Patriot’s foray into gaming headsets comes to us due to the fact Viper V360, a red and black-themed unit which resembles a close relative of the Patriot Viper V560 Gaming Mouse. This headset has a similar matte black finish with a rubberized feel to it. There is a Viper emblem on each among the cans, as well as a lustrous black metal mesh grille covers an LED-lit panel on every ear cup. A thin lightweight headband adjusts to suit your head as well as a collection of stiff plastic bands connect the cups and maintain the unit correctly seated on your own head where it goes. The ear cups are lined with soft, breathable foam covered in black cloth net. The ear cushions are rectangular and enveloped most of the reviewer’s ears, making the headset comfortable to wear all night and hours.
The cloth ear covers try not to isolate sound as effective as a nonporous material would, but what you lose in noise isolation, you get in relaxation. Another really nice feature could be the foldable mic boom, which becomes almost invisible whenever you try not to desire it, and turns down when you do. The omni directional mic has a 100Hz to 10kHz frequency response, 60dB SNR, and a 44dB (+/- 3dB) sensitivity. There are a pair of motorists in just about every single can, with a considerable 40mm neodymium magnet driver acting while the mid range and high frequency speaker. One other driver is a smaller 30mm component, which manages the reduced frequency sounds in almost every single can. Patriot’s UBR (Ultra Bass Response) switch allows you to enable/disable these motorists, but it’s hard to picture a predicament where someone would desire to turn them away. It added something to just about every scenario, for example an extra clout to bullets in shots, a growl towards the engines in racing games, a percussive emphasis to music, and one more oomph which makes action movies more immersive.

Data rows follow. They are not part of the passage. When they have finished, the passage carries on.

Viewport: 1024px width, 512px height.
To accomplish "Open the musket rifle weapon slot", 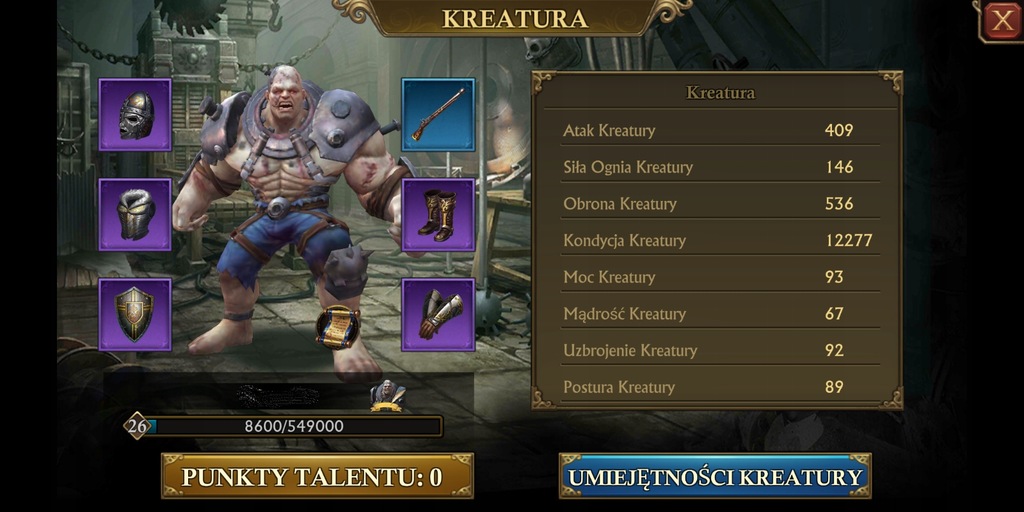I will pyautogui.click(x=438, y=115).
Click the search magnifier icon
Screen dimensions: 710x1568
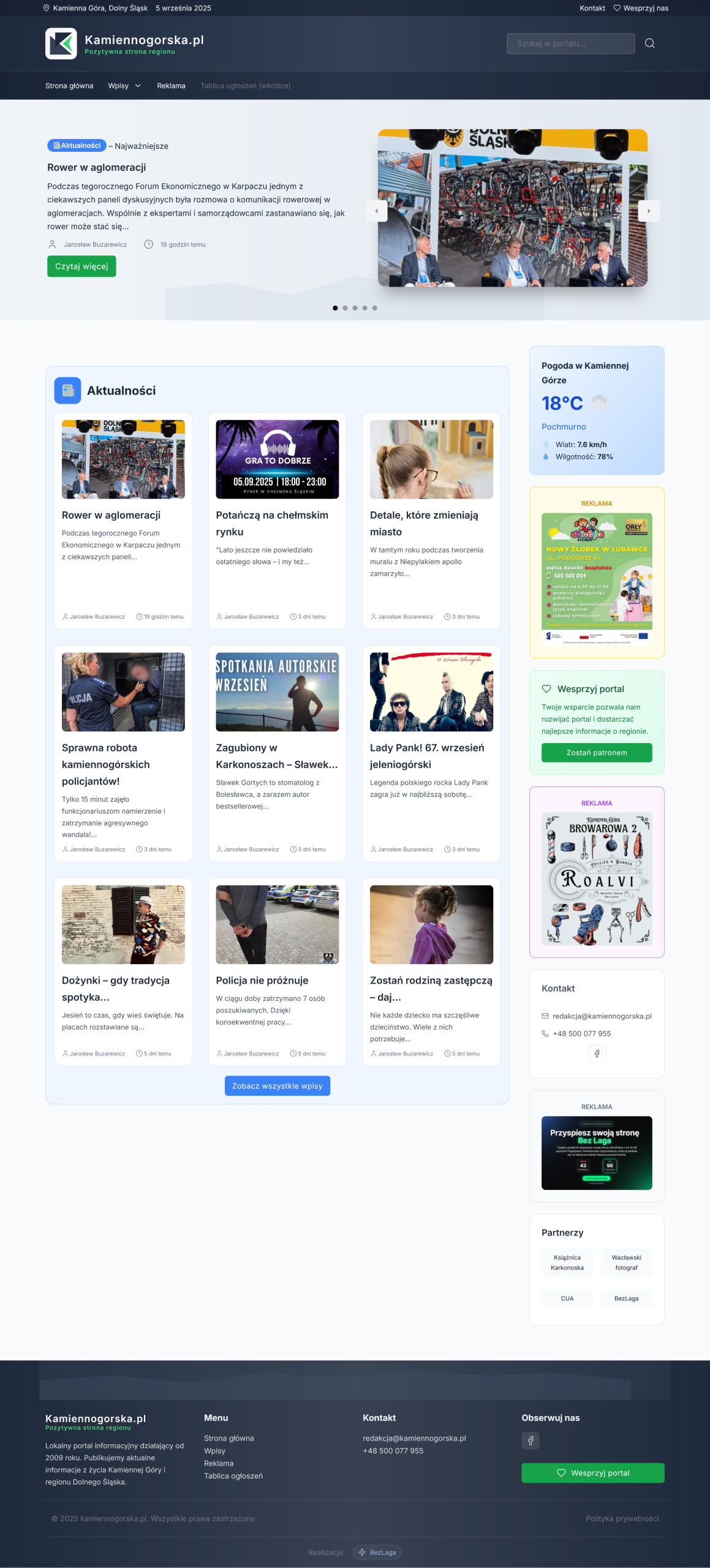pyautogui.click(x=650, y=43)
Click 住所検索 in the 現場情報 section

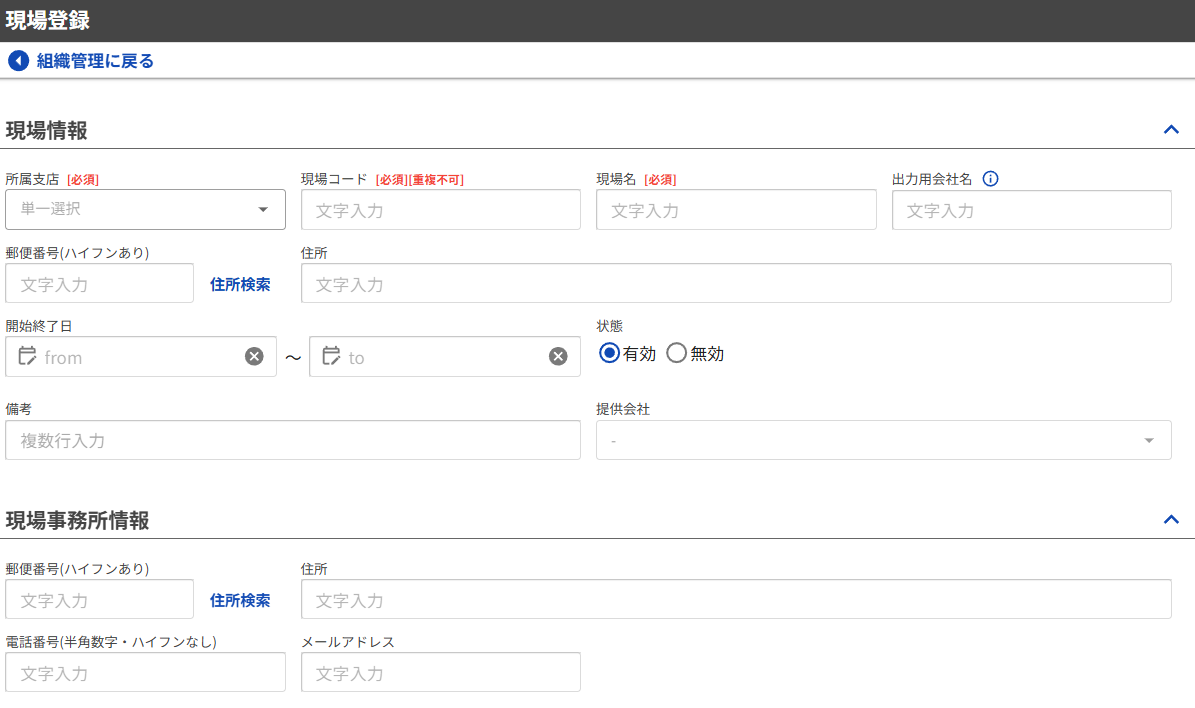240,284
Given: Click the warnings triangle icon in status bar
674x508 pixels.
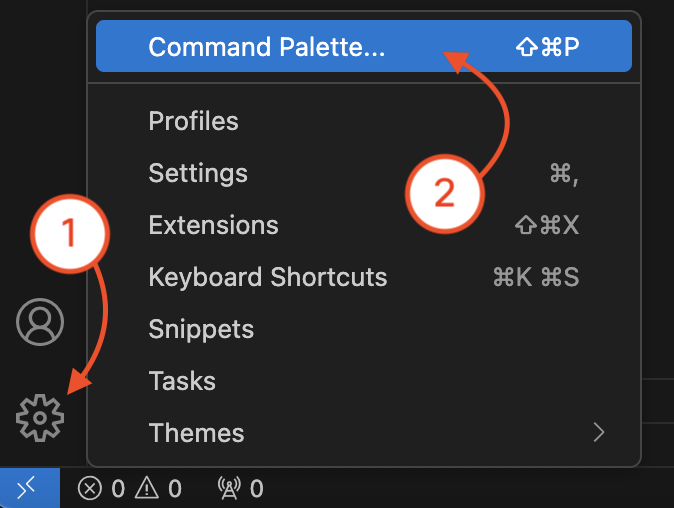Looking at the screenshot, I should click(x=147, y=489).
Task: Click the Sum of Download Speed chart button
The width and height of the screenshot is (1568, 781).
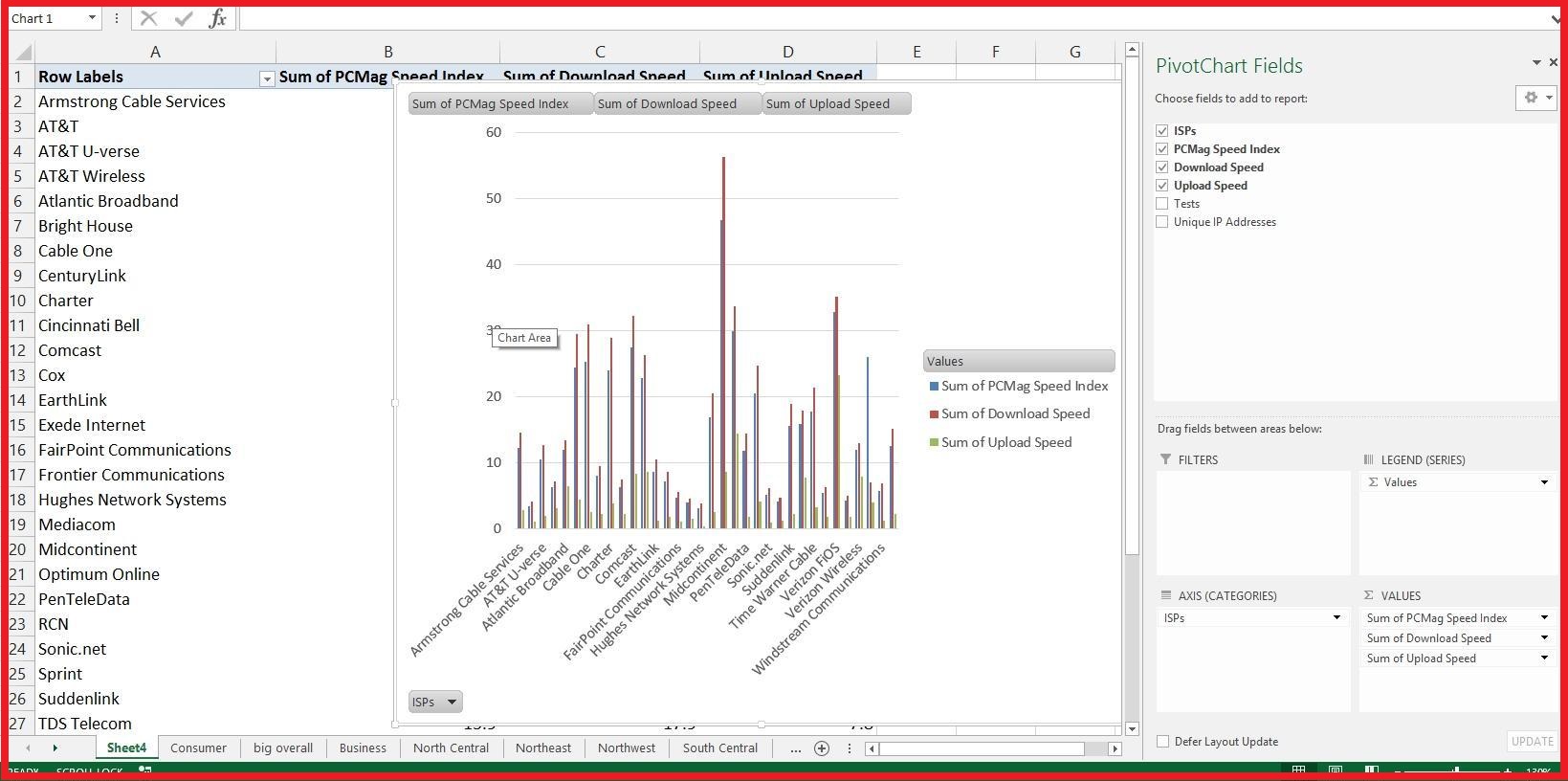Action: (x=676, y=103)
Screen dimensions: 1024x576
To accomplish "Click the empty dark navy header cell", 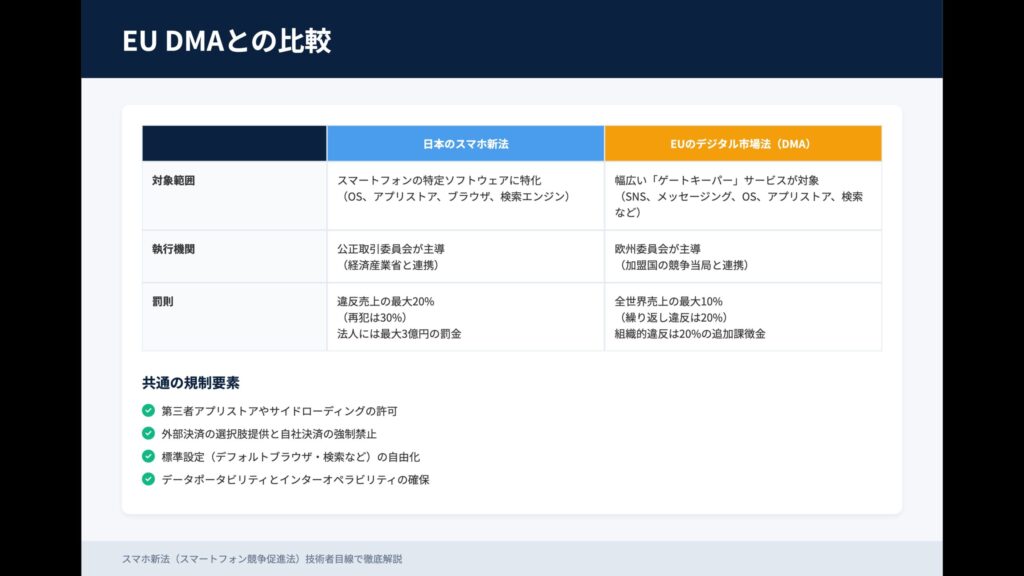I will (234, 144).
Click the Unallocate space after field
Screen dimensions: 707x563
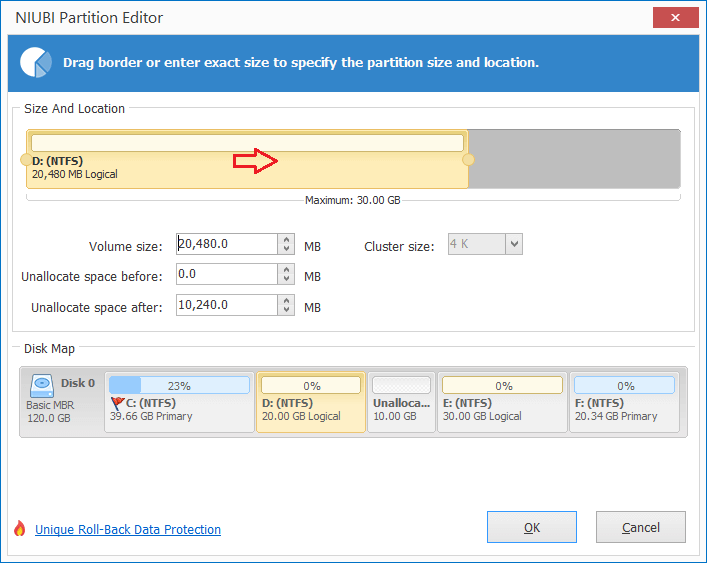pos(227,305)
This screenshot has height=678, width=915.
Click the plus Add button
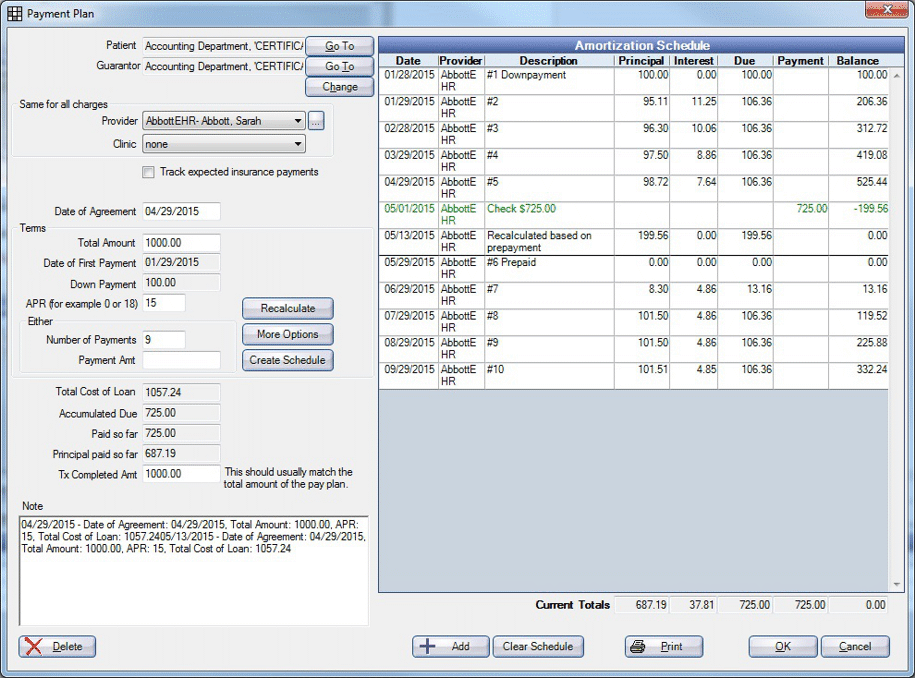point(450,646)
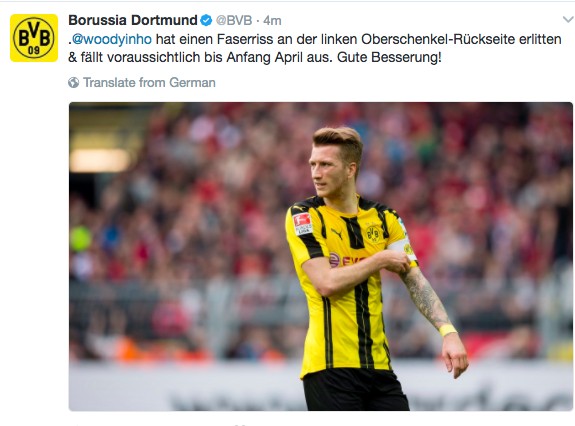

Regardless of the amount of distinct drivers, this headset offers virtual 7.1 surround sound, that was especially powerful in FPSes like Dying Light and Star Wars: Battlefront. The UBR switch dwells regarding the left can, together with a volume knob and also a switch for enabling/disabling the LED panels. Each can additionally has a clearly noticeable R and L to help with making sure you place the headset on accurately each time. Patriot also backs the Viper V360 with a two-year guarantee. Patriot’s V360 gaming headset has a few attributes you’d expect to find on a lot more expensive units, it’s comfy to put on for prolonged intervals, also it appears sharp adequate to show off during the LAN party. Should you be available on the market for a gaming headset, this one demands to be in your short list.